Judas Iscariote

Era la última ocasión en que el Maestro  se reunía para cenar con sus discípulos. En la sobremesa anunció que Pedro negaría conocerle ni tener alguna relación con él; por tres veces lo haría, asustado y acosado por la turba, antes de que un  gallo cantara en la madrugada. También predijo que uno de aquellos doce comensales, aquellos con los que había convivido en camaradería durante tres años, le traicionaría vendiéndole por un puñado de monedas…

Releía el gran Leonardo este pasaje del Nuevo Testamento en los pequeños descansos que el pintor tomaba para revisar, bajando del andamio, en conjunto el trabajo que realizaba. Un mural de casi nueve metros de largo y más de cuatro metros y medio de altura; por encargo de los dominicos de Santa María de la Gracia en Milán, a expensas de Ludovico Sforza, Duque del Milanesado. Ubicado el mural  en una pared del gran refectorio (comedor) de este convento y archiconocido por “La última cena”.

Casi terminado al cabo de dos años, dado que el excelso pintor no era partidario de  las prisas y, aun, en muchas ocasiones dejó encargos inconclusos, faltaban sólo algunos detalles generales y el acabado de una figura que se mostraba sin rostro. Aquel apóstol sin faz no era otro que el tesorero del grupo, el predestinado -podía haber sido otro-, el que cargó con el peso de ser el traidor, de vender al Maestro y cuyo beso es símbolo de traición y perfidia; aciago papel en aquel drama para el llamado Judas Iscariote.

Sin hacer mucho caso a los apremios del prior para que diera término al mural, el maestro no encontraba un modelo donde inspirarse para reflejar en el rostro, a través de sus pinceles, los sentimientos del apóstol infame. Y ante este inconveniente, decide solicitar de Ludovico un permiso mediante el cual pueda visitar libremente la prisión en busca de algún reo con rostro truculento. El Duque, harto de las quejas del prior, extiende gustoso un documento en el que se da permiso a su portador para campar a sus anchas por la prisión milanesa.

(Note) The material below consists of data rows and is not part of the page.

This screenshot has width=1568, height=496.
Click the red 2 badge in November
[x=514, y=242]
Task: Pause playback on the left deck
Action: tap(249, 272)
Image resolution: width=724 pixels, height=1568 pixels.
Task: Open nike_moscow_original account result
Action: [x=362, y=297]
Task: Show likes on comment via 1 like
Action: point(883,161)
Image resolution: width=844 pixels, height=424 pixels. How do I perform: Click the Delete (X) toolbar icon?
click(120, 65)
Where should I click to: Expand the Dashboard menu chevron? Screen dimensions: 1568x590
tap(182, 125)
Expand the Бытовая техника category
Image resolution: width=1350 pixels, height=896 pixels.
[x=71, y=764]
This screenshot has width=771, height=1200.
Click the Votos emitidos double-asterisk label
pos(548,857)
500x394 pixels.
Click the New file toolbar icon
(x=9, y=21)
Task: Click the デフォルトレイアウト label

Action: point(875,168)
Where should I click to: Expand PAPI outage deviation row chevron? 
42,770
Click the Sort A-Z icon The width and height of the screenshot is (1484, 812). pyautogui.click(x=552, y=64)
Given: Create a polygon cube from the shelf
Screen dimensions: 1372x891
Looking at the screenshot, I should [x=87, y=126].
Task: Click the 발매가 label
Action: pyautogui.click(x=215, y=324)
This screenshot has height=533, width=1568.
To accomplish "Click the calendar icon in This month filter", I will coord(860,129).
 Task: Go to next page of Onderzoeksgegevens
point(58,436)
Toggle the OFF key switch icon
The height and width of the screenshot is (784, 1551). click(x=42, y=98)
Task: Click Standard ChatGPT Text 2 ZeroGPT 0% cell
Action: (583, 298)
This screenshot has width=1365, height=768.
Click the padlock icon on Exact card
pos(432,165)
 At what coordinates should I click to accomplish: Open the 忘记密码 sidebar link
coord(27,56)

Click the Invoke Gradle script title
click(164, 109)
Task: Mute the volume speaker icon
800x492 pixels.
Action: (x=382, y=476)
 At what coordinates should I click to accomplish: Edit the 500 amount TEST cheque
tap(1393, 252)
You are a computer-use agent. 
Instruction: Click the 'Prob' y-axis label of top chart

Leonardo siente cierta aprensión al oír el rechinar de los goznes y el choque de las enormes puertas contra el pétreo dintel al cerrarse a sus espaldas. El alcaide, extrañado ante el ilustre personaje, lee en la misiva enviada a su persona el motivo de la visita e inmediatamente se pone, sin condiciones, al servicio del maestro. Tras las órdenes oportunas,  comienzan a salir al patio un grupo de facinerosos, algunos con grilletes en los pies, otros en las muñecas y todos tapándose los ojos, cegados por una luz que hacía tiempo no veían. Señala  a cinco para, de éstos, escoger al definitivo. Conducido a una de las pocas estancias luminosas de aquel siniestro lugar, esparce sobre una mesa sus útiles de dibujo y ruega que vayan pasando, de uno en uno, los señalados para elegir definitivamente su modelo. Tras un detenido examen, decide de cual tomará sus rasgos faciales.

El gran erudito comienza a realizar un boceto de aquella cara embrutecida por la vida; sobre el papel refleja admirablemente los profundos surcos faciales del abyecto personaje, de rictus inamovible. Desde sus oscuras cuencas, los ojos duros como el diamante, le miran fijamente. Pero  Leonardo, gran conocedor del ser humano, atisba en aquella mirada de acero un ligerísimo destello humano, un imperceptible brillo de bondad, y piensa que quizás aquel hombre en otros tiempos…

Cuando ha terminado, satisfecho de poder trasladar, por fin, aquel rostro a la figura del Iscariote, indica al reo que puede retirarse, pero éste se queda inmóvil ante la mirada interrogativa de Leonardo.

-Maestro, ¿no os acordáis de mí?

Pero el artista, tras un momento de observación, niega con la cabeza. El convicto con los brazos caídos y la barbilla clavada en el pecho, hace un comentario que deja al gran artista con el corazón encogido.

-Hace diez años, en otro lugar y circunstancias, yo posé para vos, os inspirasteis en mi rostro para un San Juan, el discípulo amado de nuestro Señor.